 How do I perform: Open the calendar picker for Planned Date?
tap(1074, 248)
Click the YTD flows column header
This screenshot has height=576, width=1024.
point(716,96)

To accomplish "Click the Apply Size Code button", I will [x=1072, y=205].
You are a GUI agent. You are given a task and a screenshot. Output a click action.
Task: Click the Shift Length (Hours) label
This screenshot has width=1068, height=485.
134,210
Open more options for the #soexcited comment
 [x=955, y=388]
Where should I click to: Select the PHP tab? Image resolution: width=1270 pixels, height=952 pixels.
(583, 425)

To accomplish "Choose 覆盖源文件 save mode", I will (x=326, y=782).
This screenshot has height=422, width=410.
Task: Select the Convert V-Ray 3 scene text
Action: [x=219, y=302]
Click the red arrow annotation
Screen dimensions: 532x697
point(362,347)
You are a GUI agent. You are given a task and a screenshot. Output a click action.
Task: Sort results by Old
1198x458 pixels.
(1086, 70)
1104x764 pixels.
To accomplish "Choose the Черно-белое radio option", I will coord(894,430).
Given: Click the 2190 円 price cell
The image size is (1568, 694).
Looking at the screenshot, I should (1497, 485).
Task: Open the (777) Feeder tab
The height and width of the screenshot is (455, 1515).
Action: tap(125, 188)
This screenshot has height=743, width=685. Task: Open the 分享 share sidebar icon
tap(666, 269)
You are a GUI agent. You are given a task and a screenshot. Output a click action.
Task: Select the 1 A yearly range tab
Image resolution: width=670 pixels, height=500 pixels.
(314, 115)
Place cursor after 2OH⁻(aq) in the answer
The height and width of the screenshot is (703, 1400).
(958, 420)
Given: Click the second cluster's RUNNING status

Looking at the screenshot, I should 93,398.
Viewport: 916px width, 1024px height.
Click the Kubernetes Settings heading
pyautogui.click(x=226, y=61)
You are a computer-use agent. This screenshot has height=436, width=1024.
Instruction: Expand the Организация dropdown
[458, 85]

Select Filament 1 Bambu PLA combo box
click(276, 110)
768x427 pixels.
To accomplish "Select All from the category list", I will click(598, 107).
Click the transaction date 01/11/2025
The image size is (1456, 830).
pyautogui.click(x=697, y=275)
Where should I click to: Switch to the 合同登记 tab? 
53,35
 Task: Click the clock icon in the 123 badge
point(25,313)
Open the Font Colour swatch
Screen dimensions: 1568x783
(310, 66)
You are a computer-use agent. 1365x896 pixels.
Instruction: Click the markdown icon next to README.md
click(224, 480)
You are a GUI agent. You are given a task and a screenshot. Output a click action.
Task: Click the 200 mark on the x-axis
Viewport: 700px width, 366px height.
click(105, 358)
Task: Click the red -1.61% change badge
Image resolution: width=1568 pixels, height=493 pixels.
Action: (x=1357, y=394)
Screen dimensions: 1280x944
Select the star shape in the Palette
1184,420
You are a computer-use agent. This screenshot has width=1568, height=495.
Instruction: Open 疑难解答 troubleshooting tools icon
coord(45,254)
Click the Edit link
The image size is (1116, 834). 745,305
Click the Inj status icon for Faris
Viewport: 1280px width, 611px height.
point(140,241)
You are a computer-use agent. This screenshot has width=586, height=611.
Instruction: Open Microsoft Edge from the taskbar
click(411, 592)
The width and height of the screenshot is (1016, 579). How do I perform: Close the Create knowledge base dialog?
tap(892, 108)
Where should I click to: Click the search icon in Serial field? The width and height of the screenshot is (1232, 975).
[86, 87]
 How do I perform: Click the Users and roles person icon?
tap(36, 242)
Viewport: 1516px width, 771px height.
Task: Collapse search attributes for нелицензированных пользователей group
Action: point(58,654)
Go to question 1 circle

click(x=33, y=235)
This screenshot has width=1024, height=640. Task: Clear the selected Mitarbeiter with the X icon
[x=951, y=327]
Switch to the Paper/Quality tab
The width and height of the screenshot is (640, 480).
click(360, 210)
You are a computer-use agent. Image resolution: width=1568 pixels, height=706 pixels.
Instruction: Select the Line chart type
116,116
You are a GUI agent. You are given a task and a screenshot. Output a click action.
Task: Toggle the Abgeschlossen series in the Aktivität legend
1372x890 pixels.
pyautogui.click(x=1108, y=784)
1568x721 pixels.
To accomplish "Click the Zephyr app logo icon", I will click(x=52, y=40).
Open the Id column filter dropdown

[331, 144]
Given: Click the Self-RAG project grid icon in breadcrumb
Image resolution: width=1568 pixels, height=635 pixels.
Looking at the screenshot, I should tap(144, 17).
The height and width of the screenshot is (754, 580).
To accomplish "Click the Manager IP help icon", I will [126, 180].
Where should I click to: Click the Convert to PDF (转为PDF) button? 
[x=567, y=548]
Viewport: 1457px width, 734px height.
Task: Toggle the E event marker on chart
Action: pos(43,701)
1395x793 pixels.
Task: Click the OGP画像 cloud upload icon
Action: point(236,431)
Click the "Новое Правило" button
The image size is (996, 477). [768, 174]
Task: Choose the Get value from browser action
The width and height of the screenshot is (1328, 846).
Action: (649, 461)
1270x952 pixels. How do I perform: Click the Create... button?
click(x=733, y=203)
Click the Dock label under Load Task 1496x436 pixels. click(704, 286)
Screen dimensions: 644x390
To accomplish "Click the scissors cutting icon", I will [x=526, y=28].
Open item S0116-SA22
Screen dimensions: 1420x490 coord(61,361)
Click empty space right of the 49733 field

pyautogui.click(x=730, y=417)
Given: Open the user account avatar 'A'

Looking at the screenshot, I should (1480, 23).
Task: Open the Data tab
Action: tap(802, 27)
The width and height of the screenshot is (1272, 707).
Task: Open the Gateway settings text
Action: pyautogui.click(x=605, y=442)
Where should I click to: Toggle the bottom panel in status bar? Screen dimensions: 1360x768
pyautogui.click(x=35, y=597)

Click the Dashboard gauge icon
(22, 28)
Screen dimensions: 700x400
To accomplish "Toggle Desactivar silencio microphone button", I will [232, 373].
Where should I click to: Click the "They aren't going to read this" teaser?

YOUR INSTRUCTIONS -> Report each line in the listing above that contains the word "Switch".

SOLUTION ->
Where should I click to: Switch to the 合同登记 tab? 
Switch to the Paper/Quality tab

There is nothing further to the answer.